**Problem:**
From the entries below, copy every line that holds the word "agent".

Dataset entries:

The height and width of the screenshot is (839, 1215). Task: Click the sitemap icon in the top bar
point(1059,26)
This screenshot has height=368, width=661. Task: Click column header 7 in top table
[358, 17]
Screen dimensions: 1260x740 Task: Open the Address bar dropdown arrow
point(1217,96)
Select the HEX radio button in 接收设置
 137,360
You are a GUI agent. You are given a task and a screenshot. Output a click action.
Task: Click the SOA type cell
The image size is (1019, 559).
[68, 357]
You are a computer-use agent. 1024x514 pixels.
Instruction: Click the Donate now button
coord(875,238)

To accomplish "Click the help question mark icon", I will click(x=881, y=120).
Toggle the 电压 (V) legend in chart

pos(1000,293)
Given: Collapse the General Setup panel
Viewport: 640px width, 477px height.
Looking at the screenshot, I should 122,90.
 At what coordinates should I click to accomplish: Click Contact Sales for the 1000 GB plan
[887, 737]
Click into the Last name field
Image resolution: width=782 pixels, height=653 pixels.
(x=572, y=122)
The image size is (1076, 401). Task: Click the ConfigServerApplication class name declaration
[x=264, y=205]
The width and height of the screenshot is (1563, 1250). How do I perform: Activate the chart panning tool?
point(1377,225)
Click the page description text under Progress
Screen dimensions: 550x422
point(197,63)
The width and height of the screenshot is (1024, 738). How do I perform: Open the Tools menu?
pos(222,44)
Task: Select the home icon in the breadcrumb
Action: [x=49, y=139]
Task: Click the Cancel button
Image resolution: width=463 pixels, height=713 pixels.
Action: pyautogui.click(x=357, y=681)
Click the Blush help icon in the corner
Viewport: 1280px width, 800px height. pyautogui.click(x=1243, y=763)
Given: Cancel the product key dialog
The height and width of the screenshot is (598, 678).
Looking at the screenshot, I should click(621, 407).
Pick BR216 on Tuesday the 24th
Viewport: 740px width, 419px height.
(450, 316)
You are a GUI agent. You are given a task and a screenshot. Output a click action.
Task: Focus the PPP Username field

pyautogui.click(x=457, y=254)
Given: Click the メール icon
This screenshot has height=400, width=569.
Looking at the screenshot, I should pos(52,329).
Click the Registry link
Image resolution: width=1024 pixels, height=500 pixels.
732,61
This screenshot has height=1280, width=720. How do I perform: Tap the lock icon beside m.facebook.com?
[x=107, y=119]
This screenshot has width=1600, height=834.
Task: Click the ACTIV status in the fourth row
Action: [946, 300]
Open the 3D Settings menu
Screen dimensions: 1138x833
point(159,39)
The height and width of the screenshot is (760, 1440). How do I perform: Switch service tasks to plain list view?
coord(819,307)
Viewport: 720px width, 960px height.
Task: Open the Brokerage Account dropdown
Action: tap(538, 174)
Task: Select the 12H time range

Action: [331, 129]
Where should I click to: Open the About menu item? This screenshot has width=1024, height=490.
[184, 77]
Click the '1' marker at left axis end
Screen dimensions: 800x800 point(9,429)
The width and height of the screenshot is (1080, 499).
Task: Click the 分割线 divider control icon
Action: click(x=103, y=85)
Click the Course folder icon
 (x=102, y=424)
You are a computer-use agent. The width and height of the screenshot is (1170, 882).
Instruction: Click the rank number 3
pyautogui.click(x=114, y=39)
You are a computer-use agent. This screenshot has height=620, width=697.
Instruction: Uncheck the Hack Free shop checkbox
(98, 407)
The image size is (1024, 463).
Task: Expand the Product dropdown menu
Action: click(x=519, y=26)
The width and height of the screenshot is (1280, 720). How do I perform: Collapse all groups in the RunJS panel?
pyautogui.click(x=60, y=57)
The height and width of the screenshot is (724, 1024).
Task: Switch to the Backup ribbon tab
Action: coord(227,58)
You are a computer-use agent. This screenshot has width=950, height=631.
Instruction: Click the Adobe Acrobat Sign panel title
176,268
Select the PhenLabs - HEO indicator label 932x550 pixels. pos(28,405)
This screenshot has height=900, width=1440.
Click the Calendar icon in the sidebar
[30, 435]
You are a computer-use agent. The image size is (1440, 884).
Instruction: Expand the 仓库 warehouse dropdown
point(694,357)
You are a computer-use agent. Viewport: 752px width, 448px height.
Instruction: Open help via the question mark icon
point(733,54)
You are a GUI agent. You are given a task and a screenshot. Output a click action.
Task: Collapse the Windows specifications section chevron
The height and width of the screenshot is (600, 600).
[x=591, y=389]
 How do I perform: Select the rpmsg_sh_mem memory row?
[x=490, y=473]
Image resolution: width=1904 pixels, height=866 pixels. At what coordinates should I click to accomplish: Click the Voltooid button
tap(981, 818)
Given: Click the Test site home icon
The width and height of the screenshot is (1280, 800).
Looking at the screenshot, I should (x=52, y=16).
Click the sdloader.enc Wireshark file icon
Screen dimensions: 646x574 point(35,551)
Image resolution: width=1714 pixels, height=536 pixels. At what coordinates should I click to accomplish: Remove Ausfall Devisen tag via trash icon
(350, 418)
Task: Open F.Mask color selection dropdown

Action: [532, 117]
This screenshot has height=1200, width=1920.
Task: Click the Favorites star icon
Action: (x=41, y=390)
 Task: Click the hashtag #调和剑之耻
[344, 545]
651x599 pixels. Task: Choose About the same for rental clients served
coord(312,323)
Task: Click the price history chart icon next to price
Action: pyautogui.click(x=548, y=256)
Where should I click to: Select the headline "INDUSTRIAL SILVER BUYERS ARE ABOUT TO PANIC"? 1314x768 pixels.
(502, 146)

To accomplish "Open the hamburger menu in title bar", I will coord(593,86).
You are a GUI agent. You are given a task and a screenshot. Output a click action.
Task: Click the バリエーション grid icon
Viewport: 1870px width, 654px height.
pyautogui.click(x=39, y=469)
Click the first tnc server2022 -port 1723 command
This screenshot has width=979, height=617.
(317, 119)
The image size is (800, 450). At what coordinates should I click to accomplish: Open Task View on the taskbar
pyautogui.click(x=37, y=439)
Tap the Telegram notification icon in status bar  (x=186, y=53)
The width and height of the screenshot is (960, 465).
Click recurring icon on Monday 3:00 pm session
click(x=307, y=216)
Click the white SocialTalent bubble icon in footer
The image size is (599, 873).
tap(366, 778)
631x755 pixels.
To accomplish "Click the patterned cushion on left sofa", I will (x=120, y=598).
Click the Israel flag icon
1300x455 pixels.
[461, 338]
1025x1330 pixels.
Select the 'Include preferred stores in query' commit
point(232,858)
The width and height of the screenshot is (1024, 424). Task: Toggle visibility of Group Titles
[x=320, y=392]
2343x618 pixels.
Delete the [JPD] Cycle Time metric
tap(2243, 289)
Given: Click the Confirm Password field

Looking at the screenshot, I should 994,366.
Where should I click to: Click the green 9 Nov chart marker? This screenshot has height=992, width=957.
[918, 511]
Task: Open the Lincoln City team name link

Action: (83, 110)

**Written solution:**
You are a GUI agent. You are given a task and a screenshot. Output a click action.
You are a computer-use agent. 1024x514 pixels.
You are a GUI agent. You are given a task and a screenshot. Output a click action.
You are a computer-use agent. The width and height of the screenshot is (1170, 882).
You are a computer-use agent. This screenshot has height=620, width=697.
You are a computer-use agent. This screenshot has width=950, height=631.
You are a computer-use agent. The image size is (1440, 884).
You are a computer-use agent. Viewport: 752px width, 448px height.
You are a GUI agent. You are given a task and a screenshot. Output a click action.
You are a GUI agent. You are given a task and a screenshot. Output a click action.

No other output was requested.